In questo scenario, Unify, società del settore IT e comunicazioni, ha recentemente pubblicato The Way We Work, indagine basata sulle opinioni di 9.000 lavoratori negli Stati Uniti, in Gran Bretagna e in Germania. La survey identifica umori e punti di vista di un segmento specifico di professionisti, i cosiddetti “knowledge workers,” lavoratori che operano su beni immateriali e sfruttano competenze trasversali. Tra questi trovano spazio developer, creativi e copy writer, ma anche lavoratori del settore finanziario, marketing, sviluppo prodotto e molti altri.

Ma quali sono esattamente le caratteristiche del posto di lavoro ideale? Secondo la ricerca, l’ufficio, inteso in senso fisico e tradizionale, lascia spazio a un ambiente più flessibile, che per il 90% e 95% degli intervistati deve essere rispettivamente informale e con poco controllo. Un ambiente più libero e che si allontani dalle rigide logiche delle classiche otto ore d’ufficio risulta quindi sempre più desiderabile per i lavoratori della conoscenza. Più della metà ritiene inoltre fondamentale l’aspetto creativo all’interno del proprio posto di lavoro, come la disponibilità di spazi per rilassarsi, la vicinanza ad aziende che offrano servizi complementari e le occasioni di networking.

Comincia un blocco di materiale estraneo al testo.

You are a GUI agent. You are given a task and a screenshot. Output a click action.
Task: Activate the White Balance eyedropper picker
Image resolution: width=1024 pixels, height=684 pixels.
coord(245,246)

Il 69% dei knowledge workers sostiene inoltre che disporre di un ufficio tradizionale sia meno importante che in passato, mentre il 49% sottolinea come la propria azienda operi attraverso comunicazione e tecnologia piuttosto che in veri e propri spazi fisici. Nonostante ciò, il 23% degli intervistati riporta di svolgere il proprio lavoro interamente in ufficio, suggerendo come la fisicità del luogo di lavoro sia di fatto una caratteristica ancora molto importante. Se si pensa inoltre al fatto che oggi un lavoratore su cinque si definisce freelance o autonomo, è evidente come spazi di lavoro innovativi e coworking rappresentino soluzioni strategiche in uno scenario lavorativo che si sta rinnovando molto velocemente.

Ma qual è la percezione dei knowledge workers rispetto al proprio impiego? Non solo il posto di lavoro, ma anche le professioni si stanno muovendo verso nuovi scenari che abbracciano lo sviluppo delle nuove competenze digitali. Questo cambiamento di paradigma emerge dall’indagine stessa che riporta come il 35% degli intervistati sia convinto che tra 5 anni il suo ruolo sparirà, mentre il 65% pensa che non avrà più le stesse caratteristiche.

Dallo studio di Unify affiora dunque un mondo lavorativo che si sta gradualmente evolvendo, mentre i ruoli si ridefiniscono e gli spazi vengono reinterpretati. Le aziende  devono quindi necessariamente ripensare le proprie attività, le proprie modalità di lavoro e il proprio mindset anche in relazione alle esigenze dei knowledge workers, apripista della nuova era digitale.